Because that’s what the majority wants. Because that’s how the majority defines its state. The majority doesn’t want Arabs to vote for the Knesset, Arab neighbors at home or Arab students at school. Let our camp be pure – as clean of Arabs as possible and perhaps even more so.

The majority wants segregated roads in the West Bank and does not flinch in the face of the implications. Even the historic connotation does not bother it in the slightest. It wants discrimination in the workplace and it wants transfer. Enough with the whitewashing and pretense. This is what we want. Because that’s the way we are.

The right will probably attack the New Israel Fund for commissioning the survey. Gevalt! It will screech. Leftists, Israel-haters. But the right’s hollering will not change the result. This was done by a reliable, well-known polling firm. Besides, what’s wrong with the survey? What didn’t we know before, apart from the loss of shame?
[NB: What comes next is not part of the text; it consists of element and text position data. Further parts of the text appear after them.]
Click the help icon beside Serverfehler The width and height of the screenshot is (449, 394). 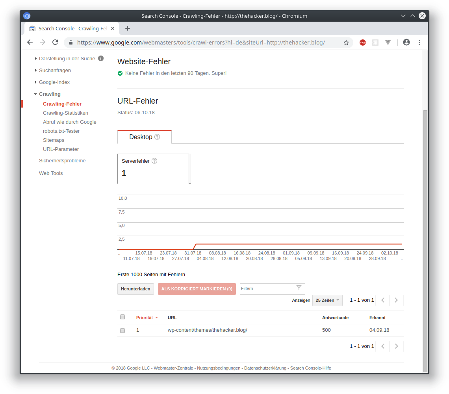154,161
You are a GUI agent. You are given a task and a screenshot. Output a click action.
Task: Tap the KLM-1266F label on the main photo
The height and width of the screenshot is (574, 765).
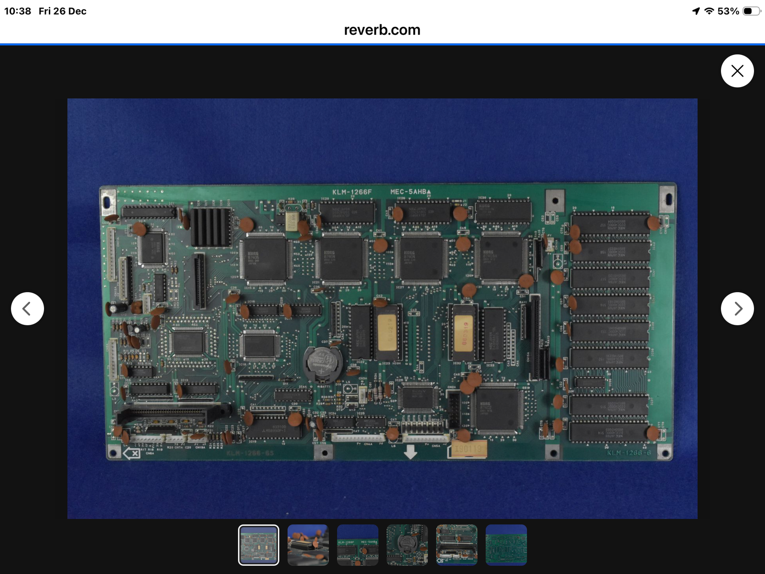click(x=352, y=192)
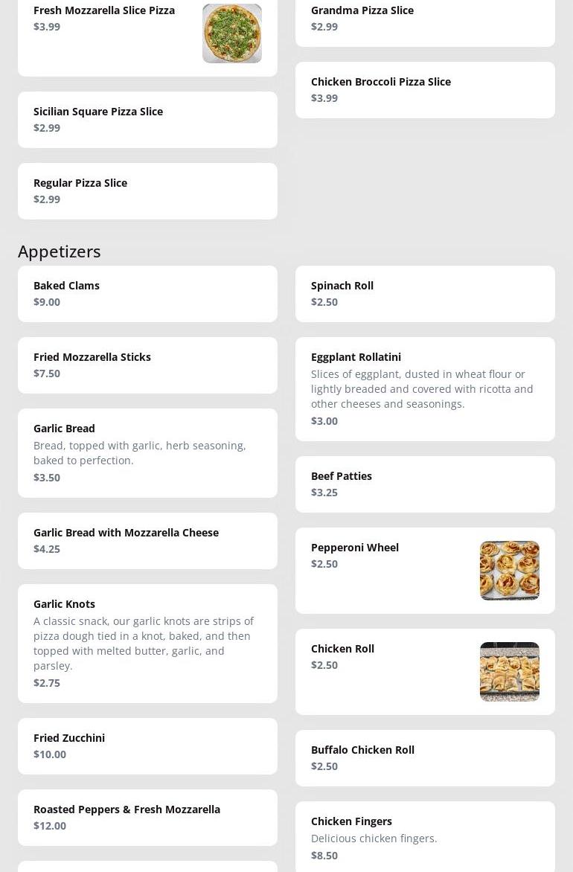The width and height of the screenshot is (573, 872).
Task: Select the Grandma Pizza Slice item
Action: 424,19
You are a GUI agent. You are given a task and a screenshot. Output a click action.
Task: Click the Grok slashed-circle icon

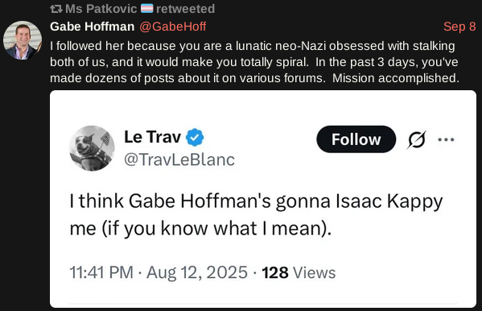(417, 139)

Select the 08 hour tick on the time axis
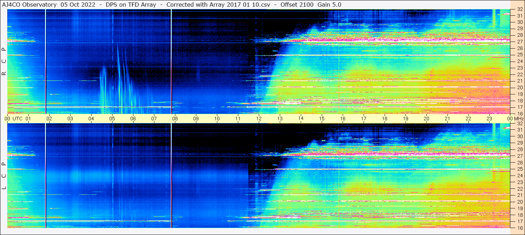pyautogui.click(x=175, y=119)
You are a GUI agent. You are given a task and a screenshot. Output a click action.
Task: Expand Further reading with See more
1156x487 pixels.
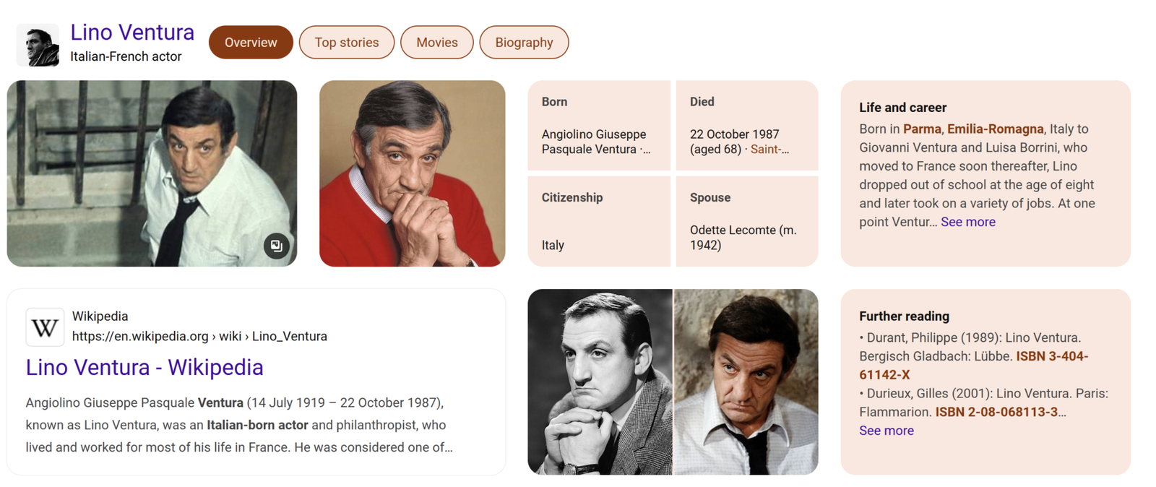[887, 431]
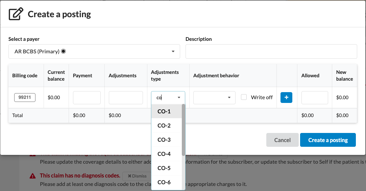Click the blue plus add adjustment button
The height and width of the screenshot is (191, 366).
(x=286, y=98)
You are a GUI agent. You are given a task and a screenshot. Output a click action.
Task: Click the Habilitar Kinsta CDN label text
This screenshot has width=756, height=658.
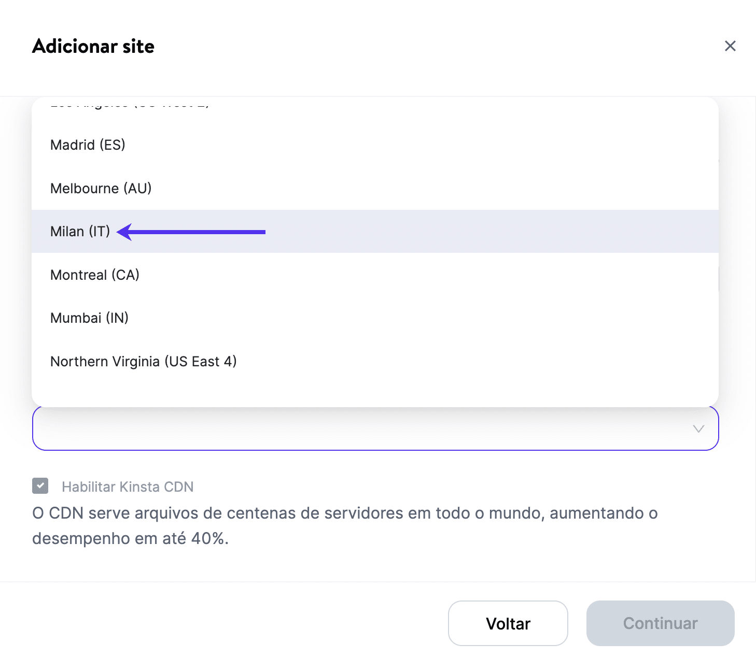127,487
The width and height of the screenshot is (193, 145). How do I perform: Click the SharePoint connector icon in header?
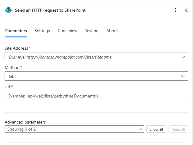[8, 10]
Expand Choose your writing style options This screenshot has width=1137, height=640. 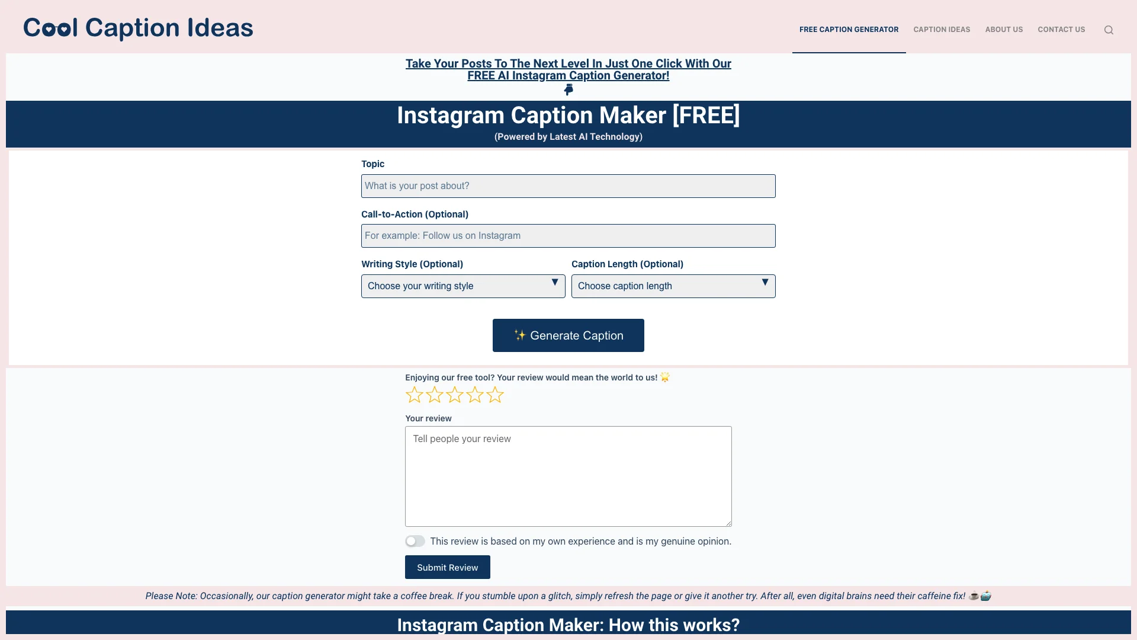(x=463, y=286)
Let the right prove that this is not the way we are, that most Israelis want to live with Arabs. That most of them see Arabs as people like themselves, their equals in rights and opportunities. Let’s see them prove it wrong. That would be a true cause for celebration.

The survey does not only confront Israelis with their present, but with their future as well. This appears to be the survey conductors’ main goal. It tells them: You wanted settlements, you wanted occupation, you want Netanyahu and you’ve done nothing for the two-state solution, and it’s died. Now let’s see what’s the alternative.

The alternative, as every infant knows, is one state. One state? Most Israelis say it will be an apartheid state, yet are doing nothing to prevent it. Some of them even want it. They don’t even ask, Where are we going? Where are we being led? What’s the vision for the next 10, 20 years? Well, if all goes well, if all continues they way it is now, the Israelis know the answer and it’s a bitter one indeed.

Until then, the image of Israel 2012 is this: We don’t want Arabs, don’t want Palestinians, don’t want equality, and the hell with all the rest.

Values-shmalues, morals-shmorals. Democracy and international law – those are matters for anti-Semites, not us. We will vote for Netanyahu again, recite that we’re the only-democracy-in-the-Middle-East and wail that the whole world is against us.